Line by line, output the material without altering anything.
── Exercise materials ──
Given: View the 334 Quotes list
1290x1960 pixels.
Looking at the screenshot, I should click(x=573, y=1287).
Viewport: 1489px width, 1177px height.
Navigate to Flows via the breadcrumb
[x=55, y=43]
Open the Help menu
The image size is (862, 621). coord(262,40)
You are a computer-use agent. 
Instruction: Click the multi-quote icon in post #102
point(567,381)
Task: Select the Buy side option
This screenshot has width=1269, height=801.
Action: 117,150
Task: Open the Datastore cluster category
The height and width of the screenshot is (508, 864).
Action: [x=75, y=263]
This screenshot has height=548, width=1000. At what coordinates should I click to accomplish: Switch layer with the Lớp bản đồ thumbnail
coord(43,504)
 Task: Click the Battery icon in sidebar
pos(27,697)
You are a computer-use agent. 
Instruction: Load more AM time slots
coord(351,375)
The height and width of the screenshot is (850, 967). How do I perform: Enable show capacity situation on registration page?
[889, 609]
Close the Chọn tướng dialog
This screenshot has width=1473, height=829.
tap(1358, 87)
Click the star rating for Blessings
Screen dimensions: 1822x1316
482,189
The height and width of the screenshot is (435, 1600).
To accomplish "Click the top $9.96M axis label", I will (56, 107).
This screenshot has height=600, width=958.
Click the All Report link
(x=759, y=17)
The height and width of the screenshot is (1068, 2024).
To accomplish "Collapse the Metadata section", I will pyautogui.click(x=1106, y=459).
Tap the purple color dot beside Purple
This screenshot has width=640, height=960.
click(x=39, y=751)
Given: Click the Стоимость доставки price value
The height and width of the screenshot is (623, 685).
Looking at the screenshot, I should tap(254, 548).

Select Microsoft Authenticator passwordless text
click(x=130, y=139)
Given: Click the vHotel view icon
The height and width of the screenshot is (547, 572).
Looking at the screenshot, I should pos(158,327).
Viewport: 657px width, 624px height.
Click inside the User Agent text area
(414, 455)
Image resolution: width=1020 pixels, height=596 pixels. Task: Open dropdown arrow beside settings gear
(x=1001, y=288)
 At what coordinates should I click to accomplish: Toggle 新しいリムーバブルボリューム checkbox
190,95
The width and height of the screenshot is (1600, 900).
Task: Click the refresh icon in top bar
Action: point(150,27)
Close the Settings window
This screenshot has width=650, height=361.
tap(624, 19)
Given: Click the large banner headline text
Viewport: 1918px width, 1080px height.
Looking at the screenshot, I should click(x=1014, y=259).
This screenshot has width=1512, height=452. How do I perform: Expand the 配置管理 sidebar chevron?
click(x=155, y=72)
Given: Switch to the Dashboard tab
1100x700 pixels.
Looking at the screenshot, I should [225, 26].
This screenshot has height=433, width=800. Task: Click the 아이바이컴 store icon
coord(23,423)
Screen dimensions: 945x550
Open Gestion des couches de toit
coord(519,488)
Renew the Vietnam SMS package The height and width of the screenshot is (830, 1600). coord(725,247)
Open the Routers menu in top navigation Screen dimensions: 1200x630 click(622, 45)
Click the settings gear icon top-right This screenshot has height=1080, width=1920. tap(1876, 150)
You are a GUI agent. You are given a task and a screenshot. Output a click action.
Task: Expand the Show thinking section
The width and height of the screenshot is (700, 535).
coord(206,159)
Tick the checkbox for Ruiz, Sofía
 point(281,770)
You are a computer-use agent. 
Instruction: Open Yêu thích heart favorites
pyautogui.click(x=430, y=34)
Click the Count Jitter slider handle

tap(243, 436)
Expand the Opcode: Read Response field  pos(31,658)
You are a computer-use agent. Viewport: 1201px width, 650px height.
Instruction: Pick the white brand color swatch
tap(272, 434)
───
== Task result ==
Given: View the 334 Quotes list
1290x1960 pixels.
Looking at the screenshot, I should click(x=573, y=1287).
Viewport: 1489px width, 1177px height.
Navigate to Flows via the breadcrumb
[x=55, y=43]
Open the Help menu
The image size is (862, 621). coord(262,40)
You are a computer-use agent. 
Instruction: Click the multi-quote icon in post #102
point(567,381)
Task: Select the Buy side option
This screenshot has width=1269, height=801.
Action: 117,150
Task: Open the Datastore cluster category
The height and width of the screenshot is (508, 864).
Action: [x=75, y=263]
This screenshot has height=548, width=1000. At what coordinates should I click to accomplish: Switch layer with the Lớp bản đồ thumbnail
coord(43,504)
 Task: Click the Battery icon in sidebar
pos(27,697)
You are a computer-use agent. 
Instruction: Load more AM time slots
coord(351,375)
The height and width of the screenshot is (850, 967). How do I perform: Enable show capacity situation on registration page?
[889, 609]
Close the Chọn tướng dialog
This screenshot has width=1473, height=829.
tap(1358, 87)
Click the star rating for Blessings
Screen dimensions: 1822x1316
482,189
The height and width of the screenshot is (435, 1600).
To accomplish "Click the top $9.96M axis label", I will (56, 107).
This screenshot has height=600, width=958.
Click the All Report link
(x=759, y=17)
The height and width of the screenshot is (1068, 2024).
To accomplish "Collapse the Metadata section", I will pyautogui.click(x=1106, y=459).
Tap the purple color dot beside Purple
This screenshot has width=640, height=960.
click(x=39, y=751)
Given: Click the Стоимость доставки price value
The height and width of the screenshot is (623, 685).
Looking at the screenshot, I should tap(254, 548).

Select Microsoft Authenticator passwordless text
click(x=130, y=139)
Given: Click the vHotel view icon
The height and width of the screenshot is (547, 572).
Looking at the screenshot, I should pos(158,327).
Viewport: 657px width, 624px height.
Click inside the User Agent text area
(414, 455)
Image resolution: width=1020 pixels, height=596 pixels. Task: Open dropdown arrow beside settings gear
(x=1001, y=288)
 At what coordinates should I click to accomplish: Toggle 新しいリムーバブルボリューム checkbox
190,95
The width and height of the screenshot is (1600, 900).
Task: Click the refresh icon in top bar
Action: point(150,27)
Close the Settings window
This screenshot has width=650, height=361.
tap(624, 19)
Given: Click the large banner headline text
Viewport: 1918px width, 1080px height.
Looking at the screenshot, I should click(x=1014, y=259).
This screenshot has width=1512, height=452. How do I perform: Expand the 配置管理 sidebar chevron?
click(x=155, y=72)
Given: Switch to the Dashboard tab
1100x700 pixels.
Looking at the screenshot, I should [225, 26].
This screenshot has height=433, width=800. Task: Click the 아이바이컴 store icon
coord(23,423)
Screen dimensions: 945x550
Open Gestion des couches de toit
coord(519,488)
Renew the Vietnam SMS package The height and width of the screenshot is (830, 1600). coord(725,247)
Open the Routers menu in top navigation Screen dimensions: 1200x630 click(622, 45)
Click the settings gear icon top-right This screenshot has height=1080, width=1920. tap(1876, 150)
You are a GUI agent. You are given a task and a screenshot. Output a click action.
Task: Expand the Show thinking section
The width and height of the screenshot is (700, 535).
coord(206,159)
Tick the checkbox for Ruiz, Sofía
 point(281,770)
You are a computer-use agent. 
Instruction: Open Yêu thích heart favorites
pyautogui.click(x=430, y=34)
Click the Count Jitter slider handle

tap(243, 436)
Expand the Opcode: Read Response field  pos(31,658)
You are a computer-use agent. Viewport: 1201px width, 650px height.
Instruction: Pick the white brand color swatch
tap(272, 434)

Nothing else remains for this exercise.